Restore reports must prove checkpoint/artifact metadata matches restored blobs, session projection replay/repair works, workflow run status is consistent, and BYOK secret refs remain valid without exporting plaintext.
Threat Model¶
| Threat | Boundary affected | Mitigation | Evidence required | Residual risk |
|---|---|---|---|---|
| Worker token compromise | worker to control plane | scoped expiring credentials, token hash storage, revoke, audit, no admin API scope | credential revoke tests, heartbeat rejection tests, audit assertions | active work may continue until revoke/lease expiry |
| Stale worker writes after lease expiry | worker to store/object metadata | lease-token fencing on every write, stale-owner audit | Postgres concurrency tests, stale projection/checkpoint write tests | object payload orphan cleanup may be needed |
| BYOK plaintext leakage | worker to secret adapter/runtime | worker-role-only reveal, AAD-bound ciphertext, provider options not env, redaction tests | BYOK boundary tests, diagnostics/log scans | compromised worker during active reveal can misuse key until revoked |
| Object-store prefix escape | worker to object store | scoped key builder, traversal rejection, prefix-limited credentials where available | object key policy tests, restore tamper tests | object stores without scoped credentials rely on app policy |
| Checkpoint corruption | object store to runtime restore | manifest checksums, schema version, tenant/session binding, restore validation | restore tamper tests, backup/restore drill | old valid checkpoint may contain user bug or bad project state |
| Tenant crossover | control plane and object store | tenant keys on every record, tenant-scoped queries, object prefix isolation | tenant isolation API/store tests | operator-level accounts remain high-trust |
| Gateway/channel impersonation | gateway to Cloud API | service token authenticates gateway only; actor identity resolves separately; approval RBAC uses actor membership | gateway identity and interaction tests | compromised channel account can act as that user until revoked |
| Malicious webhook-triggered work | public webhook to scheduler/workflow | mandatory HMAC/timestamp/replay claim, workflow policy, quota gates | webhook replay/rate tests, workflow policy tests | signed secret compromise enables authorized trigger until rotated |
| Scheduler double-fire | scheduler to workflow store | atomic due-run claim plus run creation, idempotency keys | scheduler concurrency tests | clock skew can delay work but must not duplicate it |
| Operator endpoint exposure | operator API to global state | separate operator auth/private networking, no tenant-user access | operator auth tests, deployment validators | misconfigured private networking remains operator responsibility |
| Diagnostic/log leakage | all surfaces | centralized redaction, no raw prompt/secret in usage/audit, bundle redaction | redaction tests, support bundle tests | novel provider field names may need redaction updates |
| Worker image/version compromise | release to worker host | signed/checksummed images, compatibility gate, revoke/drain rollback | release validator, version rejection tests | running compromised image can act within scoped worker privileges |
| Customer-hosted worker trust ambiguity | managed control plane to external worker | deferred from v1, separate design required before enablement | explicit unsupported config tests/docs | customers needing this mode wait for later phase |
Phase Readiness¶
Phase 1 implemented worker identity/lifecycle. It does not by itself make work claiming safe.

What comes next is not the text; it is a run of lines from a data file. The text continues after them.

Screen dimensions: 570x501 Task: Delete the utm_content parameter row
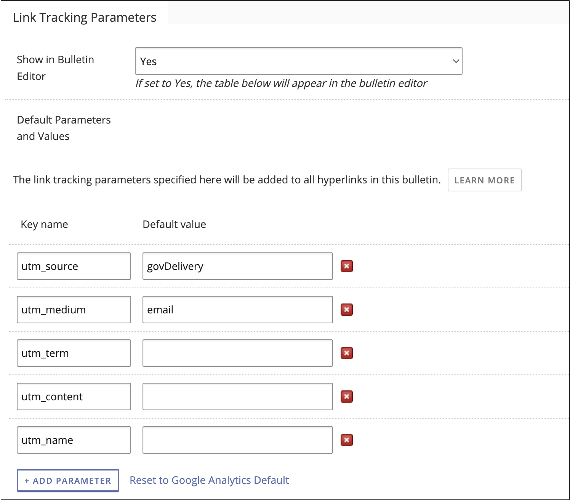(346, 397)
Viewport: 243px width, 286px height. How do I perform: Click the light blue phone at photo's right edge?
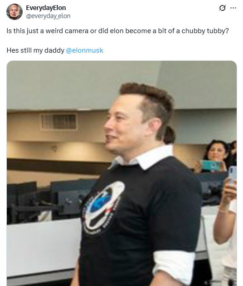click(x=233, y=176)
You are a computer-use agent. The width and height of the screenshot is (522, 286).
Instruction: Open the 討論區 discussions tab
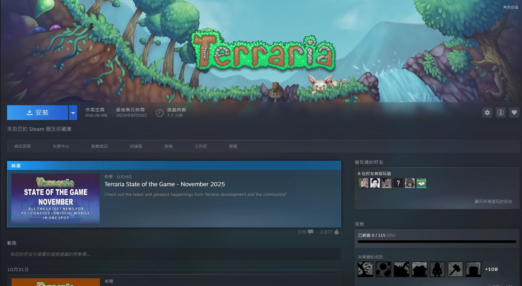pyautogui.click(x=136, y=146)
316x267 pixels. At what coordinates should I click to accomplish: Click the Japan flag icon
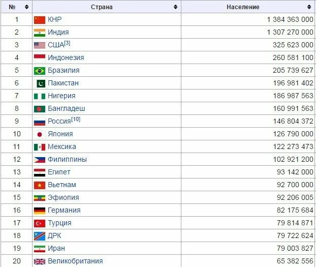tap(40, 134)
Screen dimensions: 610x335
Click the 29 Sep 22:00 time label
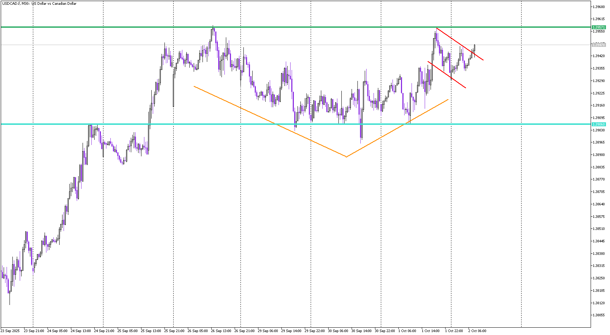(x=315, y=331)
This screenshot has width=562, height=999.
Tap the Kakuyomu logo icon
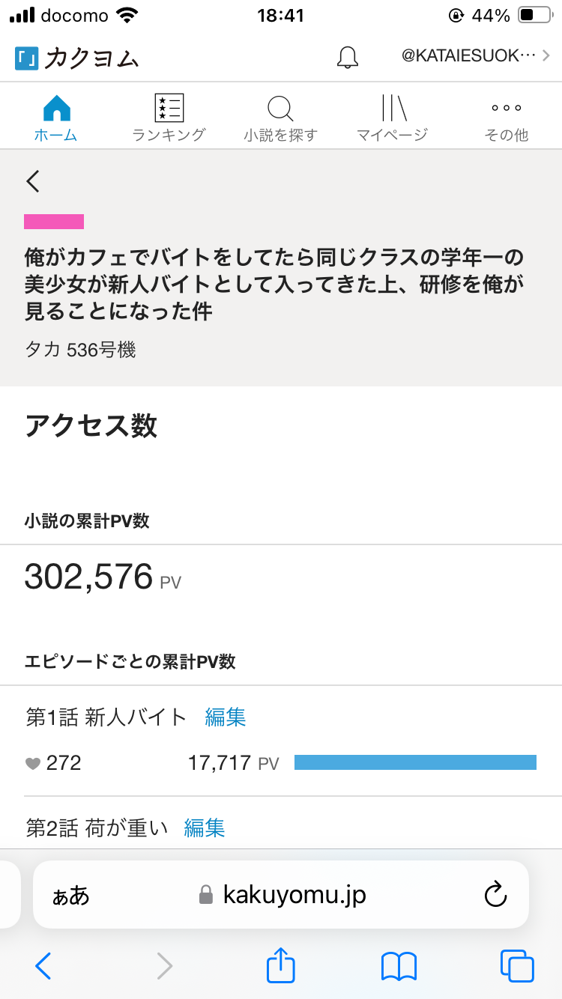click(26, 58)
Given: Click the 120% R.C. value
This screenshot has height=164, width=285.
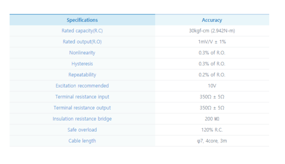Looking at the screenshot, I should click(212, 130).
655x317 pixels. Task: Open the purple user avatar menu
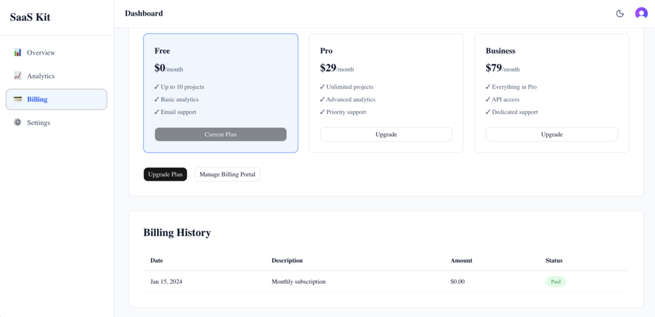pyautogui.click(x=641, y=14)
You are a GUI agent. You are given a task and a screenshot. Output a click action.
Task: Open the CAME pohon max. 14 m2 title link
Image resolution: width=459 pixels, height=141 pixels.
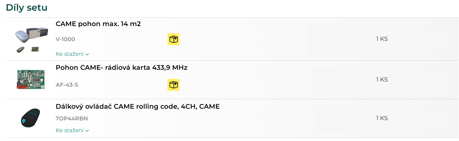coord(98,24)
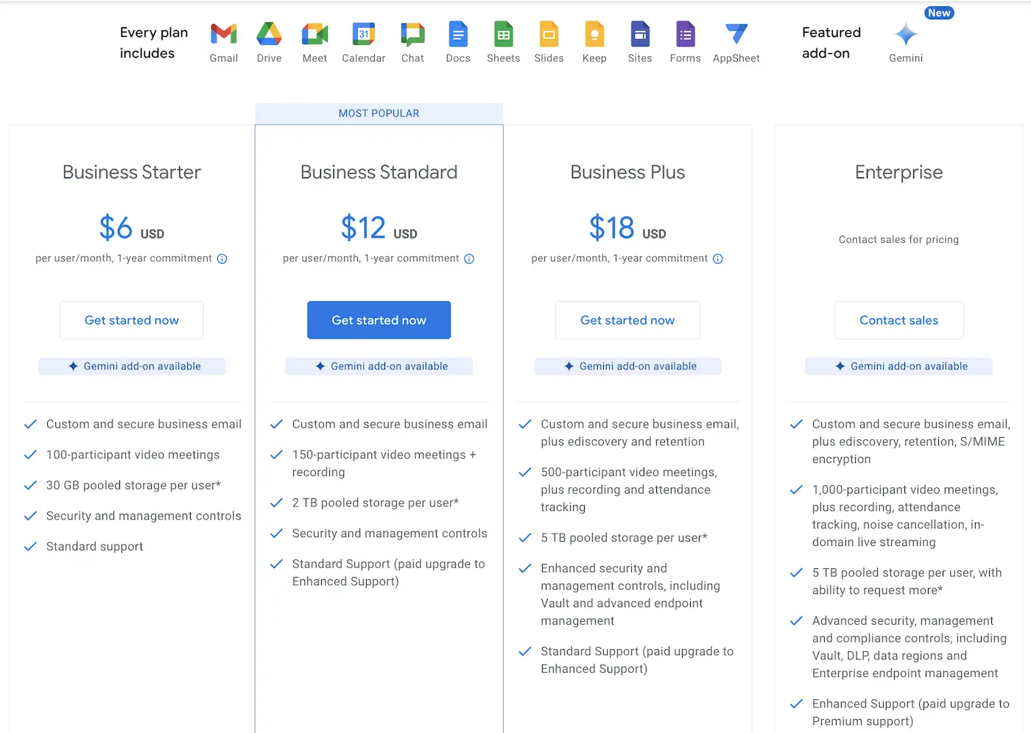Click Get started now under Business Standard
This screenshot has height=733, width=1031.
point(379,320)
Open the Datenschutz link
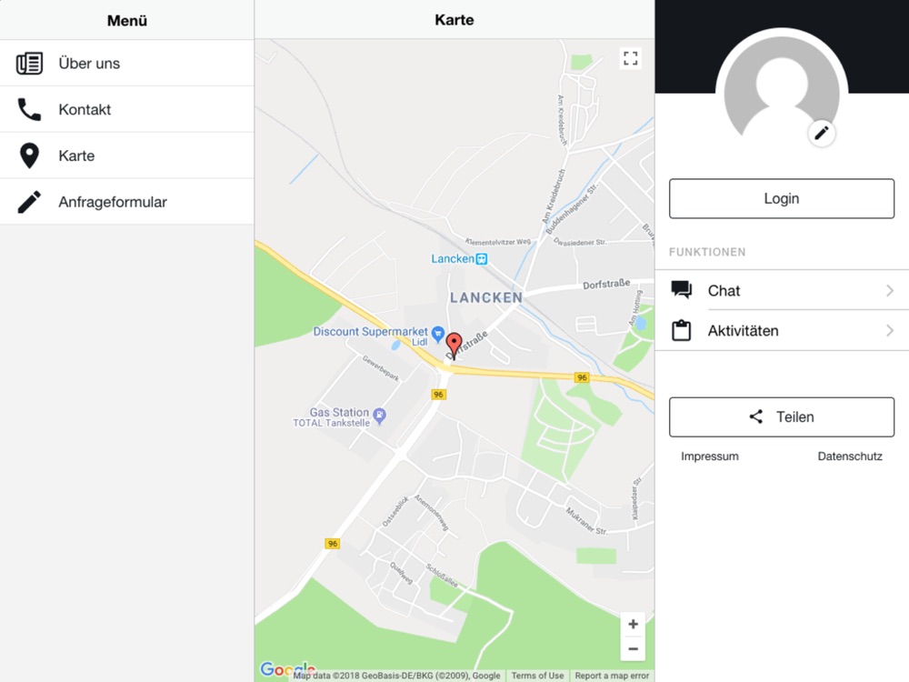 click(850, 456)
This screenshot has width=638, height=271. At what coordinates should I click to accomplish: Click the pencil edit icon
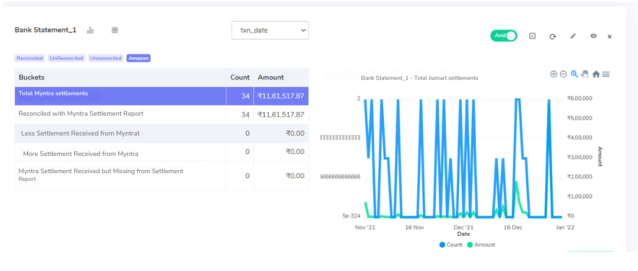pyautogui.click(x=573, y=36)
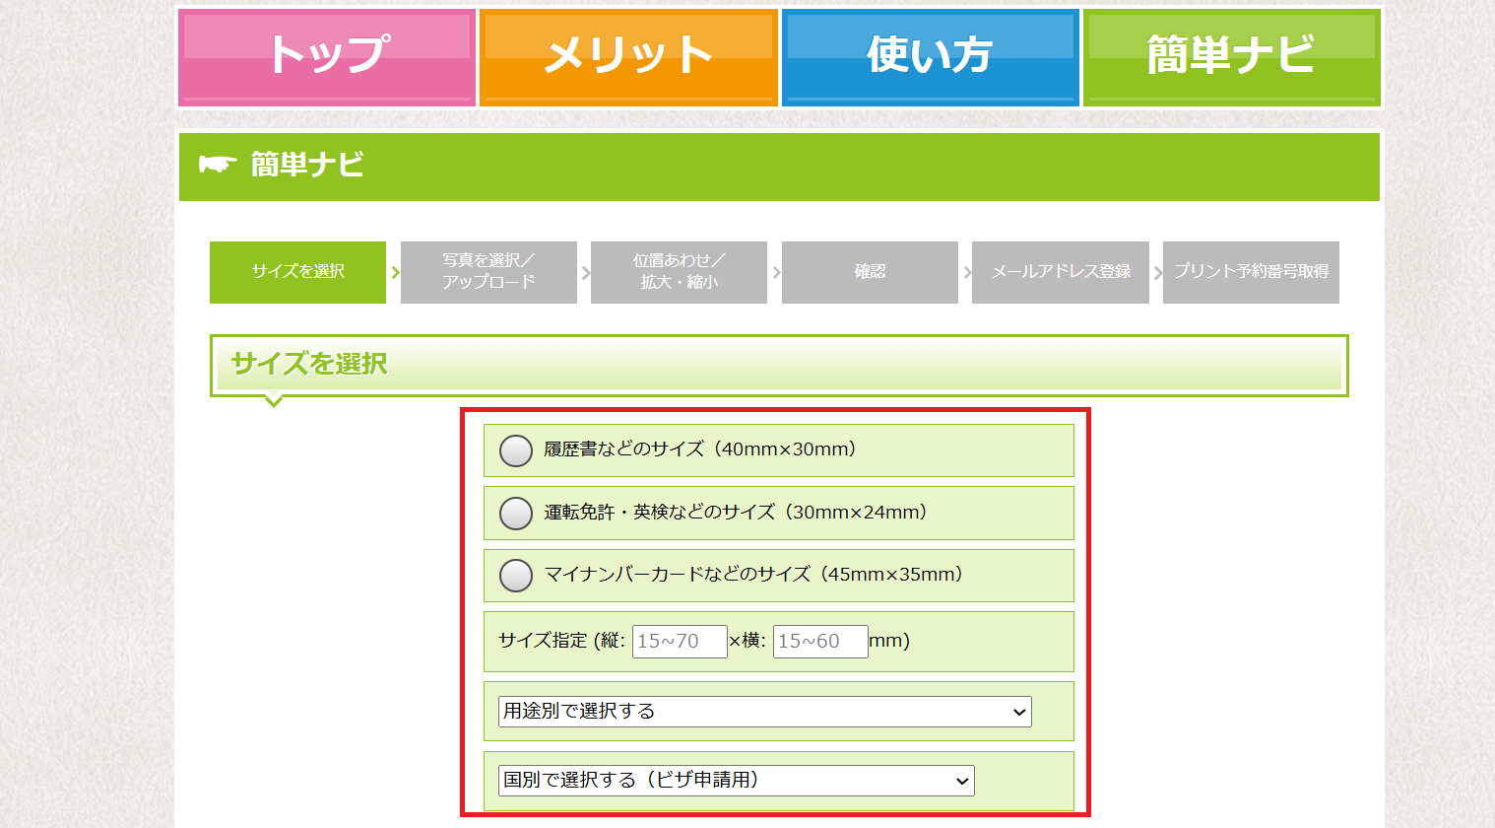This screenshot has width=1495, height=828.
Task: Click the プリント予約番号取得 step
Action: pos(1251,272)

Phase 2 implements claims/fencing/recovery and is the correctness gate for workflow execution, gateway execution, quotas, and operations. Real Postgres concurrency tests must stay green for every change to leases, claims, queues, workflow due-run claims, or stale-owner rejection.
Phase 5 is complete only when public deployer templates, runbooks, SLO/alert templates, restore drill templates, release evidence templates, and validators prove the worker path can be deployed, drained, rolled forward, rolled back, emergency-revoked, and restored without committing private managed-SaaS values to the public repository.